The "Who Said It: Walt or Karl Marx?" Quiz

DIRECTIONS: The following quotations are statements made either by Karl Marx, the father of communism and big government thuggery, or by Walt in his pro-Lincoln postings on Free Republic. Without consulting outside sources, identify who you believe to be the author of each quote by indicating so. Each correct answer will be worth 1 point.. Answers will be displayed shortly after ample time has been allowed for response. Yankees are welcome to give it a try as well.

1. "Part of Lincoln's genius was in knowing what the country would accept, and another part was helping to guide it where it needed to go."

2. "[Abraham Lincoln was] one of the rare men who succeed in becoming great, without ceasing to be good. Such, indeed, was the modesty of this great and good man, that the world only discovered him a hero after he had fallen a martyr."

3. "In accordance with the principle that any further extension of slave territories was to be prohibited by law, the Republicans therefore attacked the rule of the slaveholders at its root.

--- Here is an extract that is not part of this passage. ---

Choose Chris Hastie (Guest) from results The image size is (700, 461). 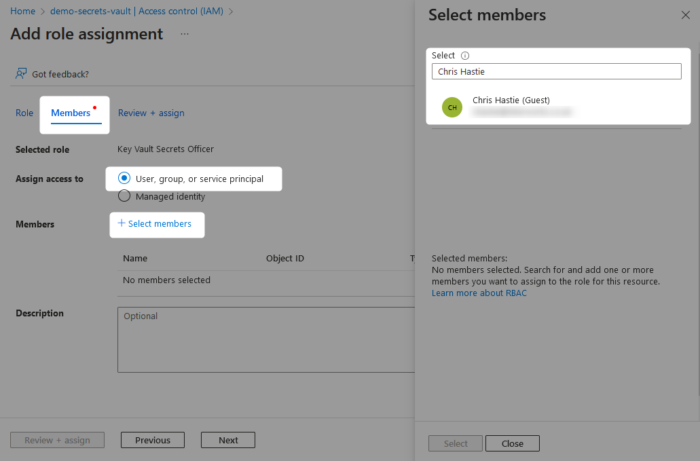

The Republican election victory was...bound to lead to open struggle between North and South."

4. "[Lincoln] was firm "as with a chain of steel" on there being no expansion of slavery from where it already existed. That alone was enough to cause the war, because the slave owners knew that their "futures" in slaves and slave breeding would be compromised unless slavery were allowed to expand."

5. "This geographical barrier [containing slavery] was thrown down in 1854 by the so-called Kansas-Nebraska Bill...[which] placed slavery and freedom on the same footing, commanded the Union government to treat them both with equal indifference"

6. " Lincoln was alarmed by the Kansas-Nebraska Act into becoming more politically active -- because he had a personal abhorance of slavery...he had a solution to at least begin the ending of slavery. And that is what the secessionists found so repugnant."

7. "Lincoln was a very pracical man. He did discover a way to begin to end slavery in the United States. If slavery were confined to areas in which it already existed, it would die"

8. "The whole movement was...based, as one sees, on the slave question. Not in the sense of whether the slaves within the existing slave states should be emancipated outright or not, but whether the twenty million free men of the North should submit any longer to an oligarchy of...slaveholders; whether the vast territories of the republic should be nurseries for free states or for slavery...whether the national policy of the Union should take armed spreading of slavery in Mexico, Central and South America as its device."

9. "[Lincoln] knew that if slavery was limited to areas where it was currently legal, it would die. The slave holders knew it too. That is why slave holders were continually trying to expand territory favorable to gang-labor slavery. That was why the Mexican War was fought and that is why the federal government tried to buy Cuba and that is why slave holders sent expeditions to disrupt Nicaraugua and other Central American locations."

10. "Lincoln bent over backwards to avoid war in his first inaugural. But Jeffeson Davis couldn't allow secession fever to cool. So he fired on Fort Sumter."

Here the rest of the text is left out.